• _Extract provided_
--

For a contract to be valid and enforceable, parties must voluntarily assent to its terms.1 This principle creates tension in employment contracts, which are prone to coercion given employers’ steeply asymmetric bargaining power relative to that of typical employees.2 Particularly in challenges to arbitration agreements, wherein employees waive the right to a judicial forum and agree to bring any legal claims in a private and often confidential proceeding,3 courts must navigate the perceived friction between commercial needs and workers’ reality. In 2019, the California legislature sought to challenge forced arbitration by passing Assembly Bill 514 (A.B. 51), which prohibits employers from mandating that employees consent to arbitration or else face termination.5 In Chamber of Commerce v. Bonta,6 the Ninth Circuit partially upheld A.B. 51 against business groups challenging the law as preempted by the Federal Arbitration Act7 (FAA). Although it rests on shaky doctrinal grounds, Bonta demonstrates how the judiciary can navigate the perceived tension between commercial needs and workers’ rights to ensure arbitration agreements are in fact voluntary.

--

• _Dataset records_

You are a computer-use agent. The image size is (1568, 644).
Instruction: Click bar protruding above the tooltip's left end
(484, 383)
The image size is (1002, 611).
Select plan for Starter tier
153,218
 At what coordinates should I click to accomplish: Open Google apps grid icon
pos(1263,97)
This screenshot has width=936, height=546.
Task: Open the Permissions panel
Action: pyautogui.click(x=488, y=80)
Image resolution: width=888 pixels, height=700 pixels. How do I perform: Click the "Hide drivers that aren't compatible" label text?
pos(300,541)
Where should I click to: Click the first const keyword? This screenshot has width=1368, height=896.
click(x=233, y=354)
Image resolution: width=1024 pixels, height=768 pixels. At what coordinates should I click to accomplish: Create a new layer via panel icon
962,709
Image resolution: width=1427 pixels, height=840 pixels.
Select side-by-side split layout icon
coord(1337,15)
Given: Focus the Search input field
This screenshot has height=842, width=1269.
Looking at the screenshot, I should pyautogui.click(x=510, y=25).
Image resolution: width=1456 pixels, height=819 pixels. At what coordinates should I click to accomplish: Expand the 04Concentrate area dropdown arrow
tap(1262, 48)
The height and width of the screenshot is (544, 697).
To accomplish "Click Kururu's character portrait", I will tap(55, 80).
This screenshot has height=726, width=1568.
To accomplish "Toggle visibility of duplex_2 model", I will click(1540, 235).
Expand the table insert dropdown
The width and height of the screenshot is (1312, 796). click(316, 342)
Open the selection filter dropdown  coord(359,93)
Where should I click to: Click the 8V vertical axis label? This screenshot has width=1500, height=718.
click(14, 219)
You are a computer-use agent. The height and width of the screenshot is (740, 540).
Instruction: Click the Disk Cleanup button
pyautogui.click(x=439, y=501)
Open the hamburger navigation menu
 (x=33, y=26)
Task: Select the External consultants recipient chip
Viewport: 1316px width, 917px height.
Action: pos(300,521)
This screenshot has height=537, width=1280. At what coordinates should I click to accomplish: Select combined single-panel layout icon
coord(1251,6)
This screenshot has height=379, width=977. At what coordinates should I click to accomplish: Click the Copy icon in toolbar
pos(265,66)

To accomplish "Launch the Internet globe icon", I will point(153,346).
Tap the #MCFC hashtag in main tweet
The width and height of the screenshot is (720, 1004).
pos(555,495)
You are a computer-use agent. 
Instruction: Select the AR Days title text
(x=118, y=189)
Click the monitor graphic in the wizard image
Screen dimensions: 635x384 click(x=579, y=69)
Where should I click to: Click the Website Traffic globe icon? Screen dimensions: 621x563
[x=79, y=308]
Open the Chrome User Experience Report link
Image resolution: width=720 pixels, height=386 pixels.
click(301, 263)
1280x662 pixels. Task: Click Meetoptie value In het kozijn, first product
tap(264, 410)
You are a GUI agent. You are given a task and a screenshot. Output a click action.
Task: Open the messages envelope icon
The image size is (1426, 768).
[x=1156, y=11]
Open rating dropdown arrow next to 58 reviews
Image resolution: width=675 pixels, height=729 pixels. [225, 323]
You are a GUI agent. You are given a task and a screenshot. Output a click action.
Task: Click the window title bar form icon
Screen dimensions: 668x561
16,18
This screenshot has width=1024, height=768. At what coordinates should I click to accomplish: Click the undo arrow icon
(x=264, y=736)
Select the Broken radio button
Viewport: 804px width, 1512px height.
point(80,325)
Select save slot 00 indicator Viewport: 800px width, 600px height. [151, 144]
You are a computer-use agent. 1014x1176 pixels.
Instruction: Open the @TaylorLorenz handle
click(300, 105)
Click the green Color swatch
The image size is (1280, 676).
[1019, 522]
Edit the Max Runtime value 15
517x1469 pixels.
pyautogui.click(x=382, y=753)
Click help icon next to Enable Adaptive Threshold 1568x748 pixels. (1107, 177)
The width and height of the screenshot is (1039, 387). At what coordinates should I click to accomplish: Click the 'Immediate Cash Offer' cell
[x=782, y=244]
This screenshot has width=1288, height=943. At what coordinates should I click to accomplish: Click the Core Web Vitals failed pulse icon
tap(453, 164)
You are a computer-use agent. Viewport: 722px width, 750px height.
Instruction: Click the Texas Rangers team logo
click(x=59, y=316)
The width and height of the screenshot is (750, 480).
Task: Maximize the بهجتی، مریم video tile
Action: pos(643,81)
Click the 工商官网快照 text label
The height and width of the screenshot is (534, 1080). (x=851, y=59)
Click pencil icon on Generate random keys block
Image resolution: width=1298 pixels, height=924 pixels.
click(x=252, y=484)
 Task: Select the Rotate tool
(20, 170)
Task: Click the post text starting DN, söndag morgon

--

• _Objective A_
Answer these from the text on forced arbitration, one line each:
(i) What must parties do for a contract to be valid and enforceable?
(ii) Which court partially upheld A.B. 51 in Chamber of Commerce v. Bonta?
(iii) Which federal law did business groups argue preempts A.B. 51?
• _Objective B_
Summarize the text on forced arbitration in two sentences.

• _Worked answer A_
(i) They must voluntarily assent to its terms.
(ii) The Ninth Circuit.
(iii) The Federal Arbitration Act (FAA).

• _Worked answer B_
Because employers hold far greater bargaining power than typical employees, employment contracts are prone to coercion, which clashes with the requirement that parties voluntarily assent to a contract's terms. In 2019, California passed A.B. 51 to stop employers from forcing employees into arbitration under threat of termination, and in Chamber of Commerce v. Bonta the Ninth Circuit partially upheld the law against a Federal Arbitration Act preemption challenge, a decision that rests on shaky doctrinal grounds but shows how courts can ensure arbitration agreements are in fact voluntary.